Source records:
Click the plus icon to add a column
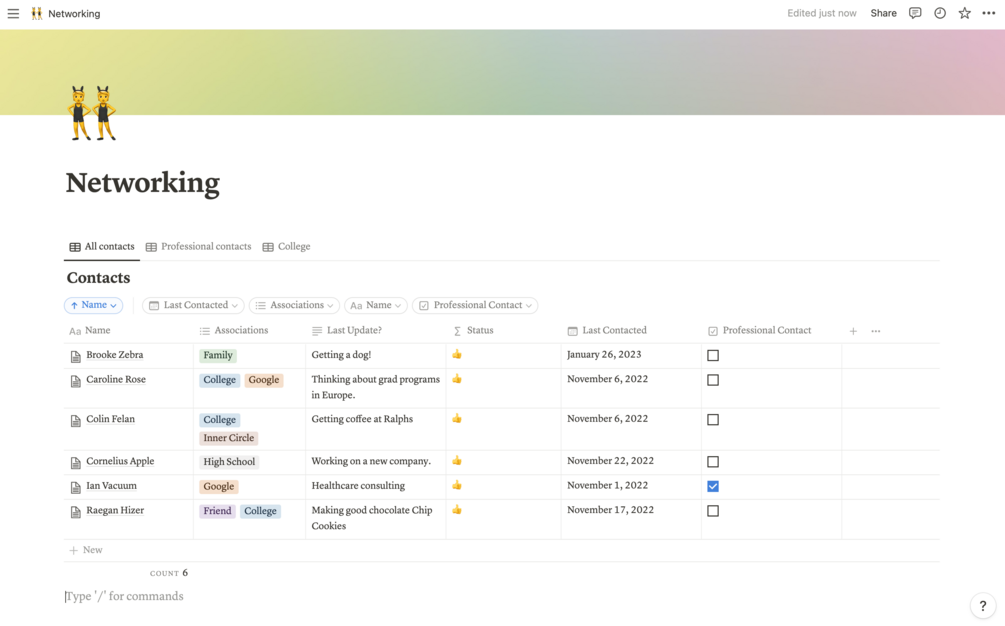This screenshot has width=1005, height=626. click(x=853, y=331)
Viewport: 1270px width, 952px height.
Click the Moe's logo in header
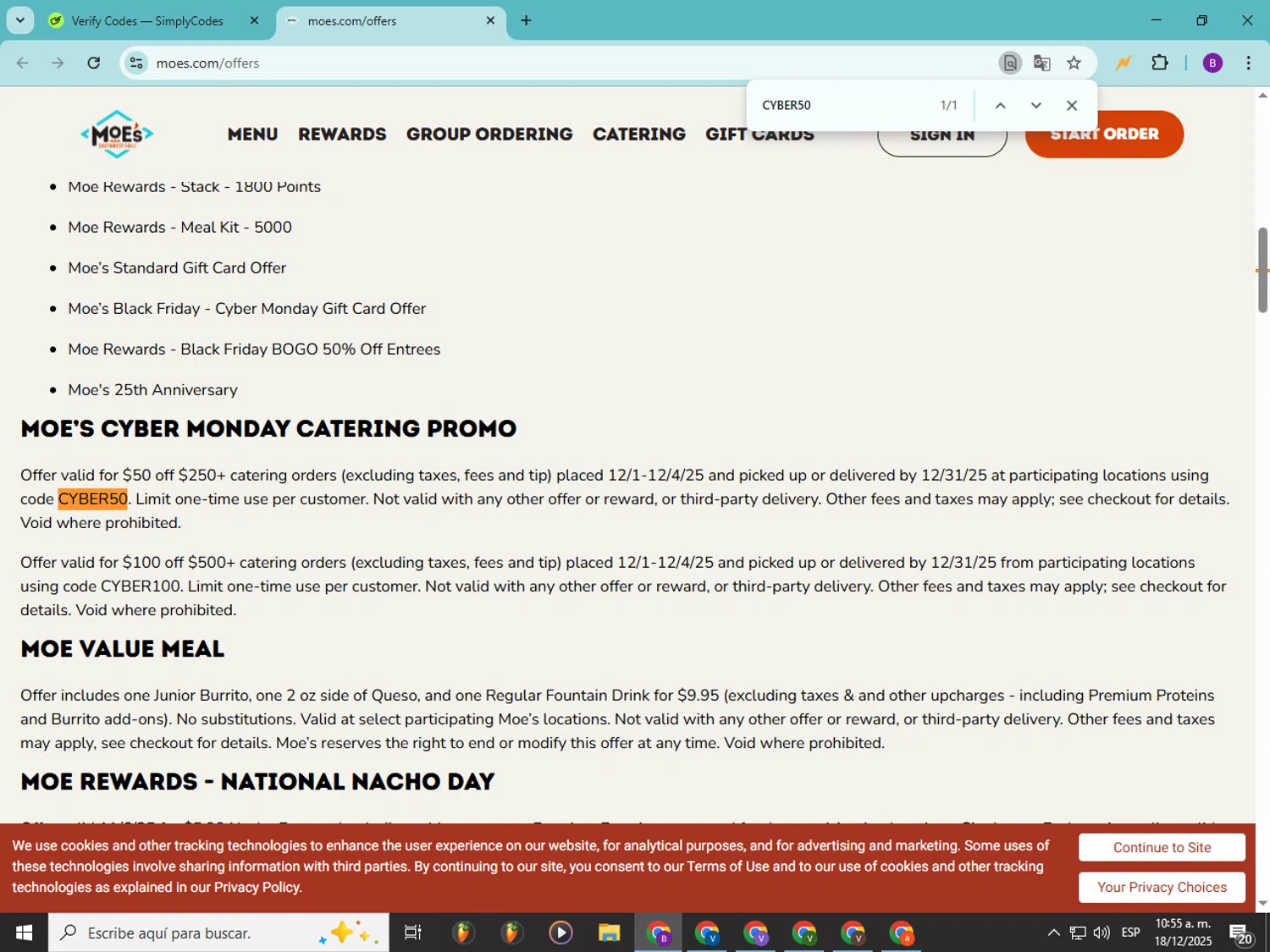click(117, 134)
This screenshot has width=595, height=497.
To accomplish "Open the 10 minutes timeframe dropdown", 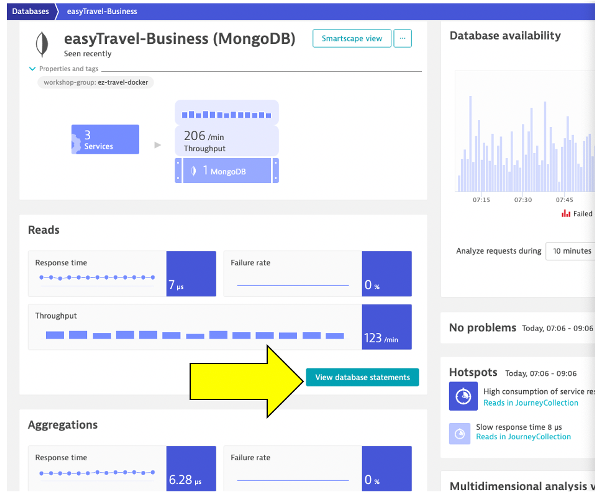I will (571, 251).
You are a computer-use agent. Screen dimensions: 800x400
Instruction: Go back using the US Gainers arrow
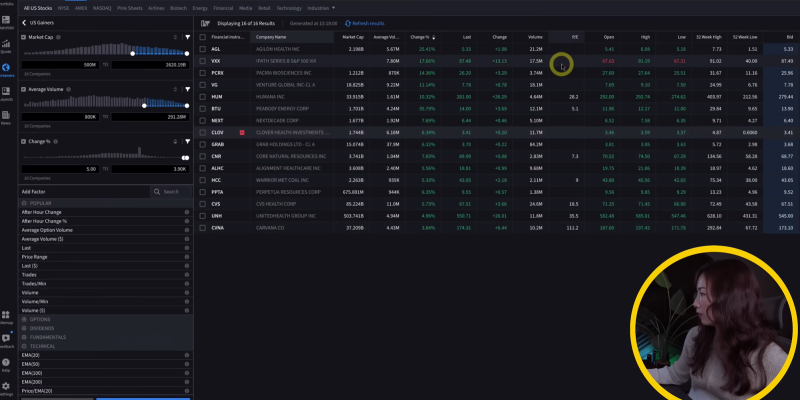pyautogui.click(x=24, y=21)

Aim of the task - Please retype exactly the lines from the line containing "You are a computer-use" through the final line of the records above, inclusive, leaving out any pictures.

Exercise result -
You are a computer-use agent. Screen dimensions: 800x400
Instruction: Go back using the US Gainers arrow
pyautogui.click(x=24, y=21)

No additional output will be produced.